DATASET CONTENT:
━━━━

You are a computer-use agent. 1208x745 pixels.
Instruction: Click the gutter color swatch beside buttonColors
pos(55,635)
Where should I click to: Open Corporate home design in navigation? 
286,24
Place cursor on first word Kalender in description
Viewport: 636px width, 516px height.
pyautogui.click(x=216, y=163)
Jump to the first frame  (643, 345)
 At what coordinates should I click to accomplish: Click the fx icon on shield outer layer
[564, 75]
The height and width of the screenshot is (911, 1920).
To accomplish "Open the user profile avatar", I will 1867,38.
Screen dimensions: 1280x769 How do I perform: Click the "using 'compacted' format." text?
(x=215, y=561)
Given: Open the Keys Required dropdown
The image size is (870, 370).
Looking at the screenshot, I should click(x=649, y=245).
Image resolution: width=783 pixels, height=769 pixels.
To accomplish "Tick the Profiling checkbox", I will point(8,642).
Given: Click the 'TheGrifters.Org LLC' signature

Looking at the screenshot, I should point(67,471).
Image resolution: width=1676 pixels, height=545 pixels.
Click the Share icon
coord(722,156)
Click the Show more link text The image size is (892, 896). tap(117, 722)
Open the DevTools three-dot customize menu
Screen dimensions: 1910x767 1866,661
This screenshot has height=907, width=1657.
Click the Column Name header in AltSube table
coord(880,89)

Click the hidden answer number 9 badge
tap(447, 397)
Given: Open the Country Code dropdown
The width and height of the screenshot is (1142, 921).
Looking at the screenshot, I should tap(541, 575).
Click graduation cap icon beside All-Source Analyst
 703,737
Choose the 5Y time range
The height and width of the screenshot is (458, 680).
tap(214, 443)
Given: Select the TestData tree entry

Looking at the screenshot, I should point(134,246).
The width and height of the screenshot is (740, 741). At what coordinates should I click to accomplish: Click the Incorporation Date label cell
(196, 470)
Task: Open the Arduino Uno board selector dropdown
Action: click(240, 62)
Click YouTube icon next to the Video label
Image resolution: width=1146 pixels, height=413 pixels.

━━━━

DESCRIPTION OF THE TASK:
Repeat back the material above verbatim, including every line.

OUTPUT:
You are a computer-use agent. 1208x745 pixels.
Instruction: Click the gutter color swatch beside buttonColors
pos(55,635)
Where should I click to: Open Corporate home design in navigation? 
286,24
Place cursor on first word Kalender in description
Viewport: 636px width, 516px height.
pyautogui.click(x=216, y=163)
Jump to the first frame  (643, 345)
 At what coordinates should I click to accomplish: Click the fx icon on shield outer layer
[564, 75]
The height and width of the screenshot is (911, 1920).
To accomplish "Open the user profile avatar", I will 1867,38.
Screen dimensions: 1280x769 How do I perform: Click the "using 'compacted' format." text?
(x=215, y=561)
Given: Open the Keys Required dropdown
The image size is (870, 370).
Looking at the screenshot, I should click(x=649, y=245).
Image resolution: width=783 pixels, height=769 pixels.
To accomplish "Tick the Profiling checkbox", I will point(8,642).
Given: Click the 'TheGrifters.Org LLC' signature

Looking at the screenshot, I should point(67,471).
Image resolution: width=1676 pixels, height=545 pixels.
Click the Share icon
coord(722,156)
Click the Show more link text The image size is (892, 896). tap(117, 722)
Open the DevTools three-dot customize menu
Screen dimensions: 1910x767 1866,661
This screenshot has height=907, width=1657.
Click the Column Name header in AltSube table
coord(880,89)

Click the hidden answer number 9 badge
tap(447, 397)
Given: Open the Country Code dropdown
The width and height of the screenshot is (1142, 921).
Looking at the screenshot, I should tap(541, 575).
Click graduation cap icon beside All-Source Analyst
 703,737
Choose the 5Y time range
The height and width of the screenshot is (458, 680).
tap(214, 443)
Given: Select the TestData tree entry

Looking at the screenshot, I should point(134,246).
The width and height of the screenshot is (740, 741). At what coordinates should I click to accomplish: Click the Incorporation Date label cell
(196, 470)
Task: Open the Arduino Uno board selector dropdown
Action: click(240, 62)
Click YouTube icon next to the Video label
Image resolution: width=1146 pixels, height=413 pixels.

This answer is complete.